| WHAT THE EXERCISE ASKS |
Your task is to output the data exactly as it stands.

*** PROVIDED ENTRIES ***

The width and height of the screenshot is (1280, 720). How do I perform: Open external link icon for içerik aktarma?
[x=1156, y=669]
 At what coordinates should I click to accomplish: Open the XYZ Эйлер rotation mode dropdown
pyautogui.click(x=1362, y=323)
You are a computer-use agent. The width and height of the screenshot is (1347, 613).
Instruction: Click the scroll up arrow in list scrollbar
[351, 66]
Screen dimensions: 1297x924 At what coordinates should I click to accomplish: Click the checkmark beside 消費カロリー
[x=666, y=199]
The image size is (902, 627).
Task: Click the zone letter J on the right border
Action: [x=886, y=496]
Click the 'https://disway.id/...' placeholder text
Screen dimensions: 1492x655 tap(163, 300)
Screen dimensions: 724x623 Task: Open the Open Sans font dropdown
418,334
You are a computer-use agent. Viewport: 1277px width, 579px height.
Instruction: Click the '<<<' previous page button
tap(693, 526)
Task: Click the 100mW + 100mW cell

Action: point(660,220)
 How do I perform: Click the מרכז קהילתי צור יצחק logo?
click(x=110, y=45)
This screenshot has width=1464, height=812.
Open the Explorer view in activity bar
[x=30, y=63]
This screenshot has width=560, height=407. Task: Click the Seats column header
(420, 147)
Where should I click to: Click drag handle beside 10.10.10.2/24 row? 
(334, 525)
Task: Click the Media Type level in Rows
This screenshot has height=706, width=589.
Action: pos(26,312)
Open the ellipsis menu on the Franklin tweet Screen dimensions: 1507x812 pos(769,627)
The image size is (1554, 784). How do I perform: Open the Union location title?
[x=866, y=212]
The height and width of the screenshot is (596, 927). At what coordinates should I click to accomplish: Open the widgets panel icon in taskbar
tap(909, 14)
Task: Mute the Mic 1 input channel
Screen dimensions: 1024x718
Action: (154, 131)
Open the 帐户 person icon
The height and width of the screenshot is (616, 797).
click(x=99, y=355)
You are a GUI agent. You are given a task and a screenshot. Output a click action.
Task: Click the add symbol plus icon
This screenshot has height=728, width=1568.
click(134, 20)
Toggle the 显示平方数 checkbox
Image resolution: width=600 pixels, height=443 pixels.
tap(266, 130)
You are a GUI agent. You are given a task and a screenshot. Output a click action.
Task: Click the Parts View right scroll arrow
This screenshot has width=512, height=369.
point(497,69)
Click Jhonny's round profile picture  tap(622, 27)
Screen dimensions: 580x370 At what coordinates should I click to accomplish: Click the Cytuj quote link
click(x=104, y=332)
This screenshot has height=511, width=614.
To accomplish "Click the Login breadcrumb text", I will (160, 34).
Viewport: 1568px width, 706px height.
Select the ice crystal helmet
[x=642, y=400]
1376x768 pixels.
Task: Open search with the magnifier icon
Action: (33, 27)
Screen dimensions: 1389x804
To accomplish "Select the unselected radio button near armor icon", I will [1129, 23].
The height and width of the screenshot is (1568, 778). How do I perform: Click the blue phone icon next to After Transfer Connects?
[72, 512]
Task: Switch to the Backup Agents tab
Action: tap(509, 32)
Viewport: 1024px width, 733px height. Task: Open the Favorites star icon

*** End of PROVIDED ENTRIES ***

| EXERCISE ANSWER |
The width and height of the screenshot is (1280, 720). How do I perform: Open external link icon for içerik aktarma?
[x=1156, y=669]
 At what coordinates should I click to accomplish: Open the XYZ Эйлер rotation mode dropdown
pyautogui.click(x=1362, y=323)
You are a computer-use agent. The width and height of the screenshot is (1347, 613).
Instruction: Click the scroll up arrow in list scrollbar
[351, 66]
Screen dimensions: 1297x924 At what coordinates should I click to accomplish: Click the checkmark beside 消費カロリー
[x=666, y=199]
The image size is (902, 627).
Task: Click the zone letter J on the right border
Action: [x=886, y=496]
Click the 'https://disway.id/...' placeholder text
Screen dimensions: 1492x655 tap(163, 300)
Screen dimensions: 724x623 Task: Open the Open Sans font dropdown
418,334
You are a computer-use agent. Viewport: 1277px width, 579px height.
Instruction: Click the '<<<' previous page button
tap(693, 526)
Task: Click the 100mW + 100mW cell

Action: point(660,220)
 How do I perform: Click the מרכז קהילתי צור יצחק logo?
click(x=110, y=45)
This screenshot has width=1464, height=812.
Open the Explorer view in activity bar
[x=30, y=63]
This screenshot has width=560, height=407. Task: Click the Seats column header
(420, 147)
Where should I click to: Click drag handle beside 10.10.10.2/24 row? 
(334, 525)
Task: Click the Media Type level in Rows
This screenshot has height=706, width=589.
Action: pos(26,312)
Open the ellipsis menu on the Franklin tweet Screen dimensions: 1507x812 pos(769,627)
The image size is (1554, 784). How do I perform: Open the Union location title?
[x=866, y=212]
The height and width of the screenshot is (596, 927). At what coordinates should I click to accomplish: Open the widgets panel icon in taskbar
tap(909, 14)
Task: Mute the Mic 1 input channel
Screen dimensions: 1024x718
Action: (154, 131)
Open the 帐户 person icon
The height and width of the screenshot is (616, 797).
click(x=99, y=355)
You are a GUI agent. You are given a task and a screenshot. Output a click action.
Task: Click the add symbol plus icon
This screenshot has height=728, width=1568.
click(134, 20)
Toggle the 显示平方数 checkbox
Image resolution: width=600 pixels, height=443 pixels.
tap(266, 130)
You are a GUI agent. You are given a task and a screenshot. Output a click action.
Task: Click the Parts View right scroll arrow
This screenshot has width=512, height=369.
point(497,69)
Click Jhonny's round profile picture  tap(622, 27)
Screen dimensions: 580x370 At what coordinates should I click to accomplish: Click the Cytuj quote link
click(x=104, y=332)
This screenshot has height=511, width=614.
To accomplish "Click the Login breadcrumb text", I will (160, 34).
Viewport: 1568px width, 706px height.
Select the ice crystal helmet
[x=642, y=400]
1376x768 pixels.
Task: Open search with the magnifier icon
Action: (33, 27)
Screen dimensions: 1389x804
To accomplish "Select the unselected radio button near armor icon", I will [1129, 23].
The height and width of the screenshot is (1568, 778). How do I perform: Click the blue phone icon next to After Transfer Connects?
[72, 512]
Task: Switch to the Backup Agents tab
Action: tap(509, 32)
Viewport: 1024px width, 733px height. Task: Open the Favorites star icon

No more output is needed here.